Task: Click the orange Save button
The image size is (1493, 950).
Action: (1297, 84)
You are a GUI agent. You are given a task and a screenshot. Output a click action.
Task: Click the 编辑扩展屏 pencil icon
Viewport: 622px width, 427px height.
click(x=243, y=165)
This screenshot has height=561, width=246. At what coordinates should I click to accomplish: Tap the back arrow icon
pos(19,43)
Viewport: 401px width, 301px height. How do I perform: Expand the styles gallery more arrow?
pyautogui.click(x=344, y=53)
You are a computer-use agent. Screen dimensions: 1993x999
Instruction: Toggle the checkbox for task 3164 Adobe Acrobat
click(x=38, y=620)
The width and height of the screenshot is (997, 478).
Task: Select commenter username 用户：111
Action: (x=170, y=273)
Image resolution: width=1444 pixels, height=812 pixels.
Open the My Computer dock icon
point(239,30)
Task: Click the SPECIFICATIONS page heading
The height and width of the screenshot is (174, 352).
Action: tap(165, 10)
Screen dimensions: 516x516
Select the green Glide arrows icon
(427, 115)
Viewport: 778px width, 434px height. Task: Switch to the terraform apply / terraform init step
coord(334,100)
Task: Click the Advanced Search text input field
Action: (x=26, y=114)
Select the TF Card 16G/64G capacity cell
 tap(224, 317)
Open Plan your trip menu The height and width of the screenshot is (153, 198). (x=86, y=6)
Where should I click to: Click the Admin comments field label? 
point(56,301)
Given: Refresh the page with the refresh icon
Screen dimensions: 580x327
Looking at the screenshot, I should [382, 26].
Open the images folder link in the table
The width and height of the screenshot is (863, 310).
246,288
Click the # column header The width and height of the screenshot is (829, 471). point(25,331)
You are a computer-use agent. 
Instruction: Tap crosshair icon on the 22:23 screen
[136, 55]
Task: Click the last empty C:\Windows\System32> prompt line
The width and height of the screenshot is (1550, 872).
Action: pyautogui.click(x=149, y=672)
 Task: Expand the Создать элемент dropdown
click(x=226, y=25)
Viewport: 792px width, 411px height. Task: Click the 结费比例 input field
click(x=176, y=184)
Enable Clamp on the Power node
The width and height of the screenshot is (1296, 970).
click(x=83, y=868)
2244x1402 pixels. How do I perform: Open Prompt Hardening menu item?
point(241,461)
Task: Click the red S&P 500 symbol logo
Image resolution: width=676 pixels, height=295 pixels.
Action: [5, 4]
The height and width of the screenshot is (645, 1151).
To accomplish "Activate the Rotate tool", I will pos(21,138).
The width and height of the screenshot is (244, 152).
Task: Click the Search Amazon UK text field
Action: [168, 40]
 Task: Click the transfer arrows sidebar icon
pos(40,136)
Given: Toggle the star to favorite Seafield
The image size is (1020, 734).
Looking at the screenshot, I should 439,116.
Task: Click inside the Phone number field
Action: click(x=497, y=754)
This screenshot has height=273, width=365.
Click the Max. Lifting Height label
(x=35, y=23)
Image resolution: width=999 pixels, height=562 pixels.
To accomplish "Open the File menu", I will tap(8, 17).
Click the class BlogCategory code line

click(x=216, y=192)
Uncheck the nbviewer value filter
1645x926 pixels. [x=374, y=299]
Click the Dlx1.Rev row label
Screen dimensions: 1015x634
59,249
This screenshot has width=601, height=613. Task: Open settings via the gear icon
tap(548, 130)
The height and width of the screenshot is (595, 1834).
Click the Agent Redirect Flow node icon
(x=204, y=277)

◇ ◇ ◇ ◇ ◇ ◇ ◇

* Directions *
Format every line above as a JSON array of strings, one string per line, leaving out blank lines.

* Reply *
[
  "Task: Click the orange Save button",
  "The image size is (1493, 950).",
  "Action: (1297, 84)",
  "You are a GUI agent. You are given a task and a screenshot. Output a click action.",
  "Task: Click the 编辑扩展屏 pencil icon",
  "Viewport: 622px width, 427px height.",
  "click(x=243, y=165)",
  "This screenshot has height=561, width=246. At what coordinates should I click to accomplish: Tap the back arrow icon",
  "pos(19,43)",
  "Viewport: 401px width, 301px height. How do I perform: Expand the styles gallery more arrow?",
  "pyautogui.click(x=344, y=53)",
  "You are a computer-use agent. Screen dimensions: 1993x999",
  "Instruction: Toggle the checkbox for task 3164 Adobe Acrobat",
  "click(x=38, y=620)",
  "The width and height of the screenshot is (997, 478).",
  "Task: Select commenter username 用户：111",
  "Action: (x=170, y=273)",
  "Image resolution: width=1444 pixels, height=812 pixels.",
  "Open the My Computer dock icon",
  "point(239,30)",
  "Task: Click the SPECIFICATIONS page heading",
  "The height and width of the screenshot is (174, 352).",
  "Action: tap(165, 10)",
  "Screen dimensions: 516x516",
  "Select the green Glide arrows icon",
  "(427, 115)",
  "Viewport: 778px width, 434px height. Task: Switch to the terraform apply / terraform init step",
  "coord(334,100)",
  "Task: Click the Advanced Search text input field",
  "Action: (x=26, y=114)",
  "Select the TF Card 16G/64G capacity cell",
  " tap(224, 317)",
  "Open Plan your trip menu The height and width of the screenshot is (153, 198). (x=86, y=6)",
  "Where should I click to: Click the Admin comments field label? ",
  "point(56,301)",
  "Given: Refresh the page with the refresh icon",
  "Screen dimensions: 580x327",
  "Looking at the screenshot, I should [382, 26].",
  "Open the images folder link in the table",
  "The width and height of the screenshot is (863, 310).",
  "246,288",
  "Click the # column header The width and height of the screenshot is (829, 471). point(25,331)",
  "You are a computer-use agent. ",
  "Instruction: Tap crosshair icon on the 22:23 screen",
  "[136, 55]",
  "Task: Click the last empty C:\\Windows\\System32> prompt line",
  "The width and height of the screenshot is (1550, 872).",
  "Action: pyautogui.click(x=149, y=672)",
  " Task: Expand the Создать элемент dropdown",
  "click(x=226, y=25)",
  "Viewport: 792px width, 411px height. Task: Click the 结费比例 input field",
  "click(x=176, y=184)",
  "Enable Clamp on the Power node",
  "The width and height of the screenshot is (1296, 970).",
  "click(x=83, y=868)",
  "2244x1402 pixels. How do I perform: Open Prompt Hardening menu item?",
  "point(241,461)",
  "Task: Click the red S&P 500 symbol logo",
  "Image resolution: width=676 pixels, height=295 pixels.",
  "Action: [5, 4]",
  "The height and width of the screenshot is (645, 1151).",
  "To accomplish \"Activate the Rotate tool\", I will pos(21,138).",
  "The width and height of the screenshot is (244, 152).",
  "Task: Click the Search Amazon UK text field",
  "Action: [168, 40]",
  " Task: Click the transfer arrows sidebar icon",
  "pos(40,136)",
  "Given: Toggle the star to favorite Seafield",
  "The image size is (1020, 734).",
  "Looking at the screenshot, I should 439,116.",
  "Task: Click inside the Phone number field",
  "Action: click(x=497, y=754)",
  "This screenshot has height=273, width=365.",
  "Click the Max. Lifting Height label",
  "(x=35, y=23)",
  "Image resolution: width=999 pixels, height=562 pixels.",
  "To accomplish \"Open the File menu\", I will tap(8, 17).",
  "Click the class BlogCategory code line",
  "click(x=216, y=192)",
  "Uncheck the nbviewer value filter",
  "1645x926 pixels. [x=374, y=299]",
  "Click the Dlx1.Rev row label",
  "Screen dimensions: 1015x634",
  "59,249",
  "This screenshot has width=601, height=613. Task: Open settings via the gear icon",
  "tap(548, 130)",
  "The height and width of the screenshot is (595, 1834).",
  "Click the Agent Redirect Flow node icon",
  "(x=204, y=277)"
]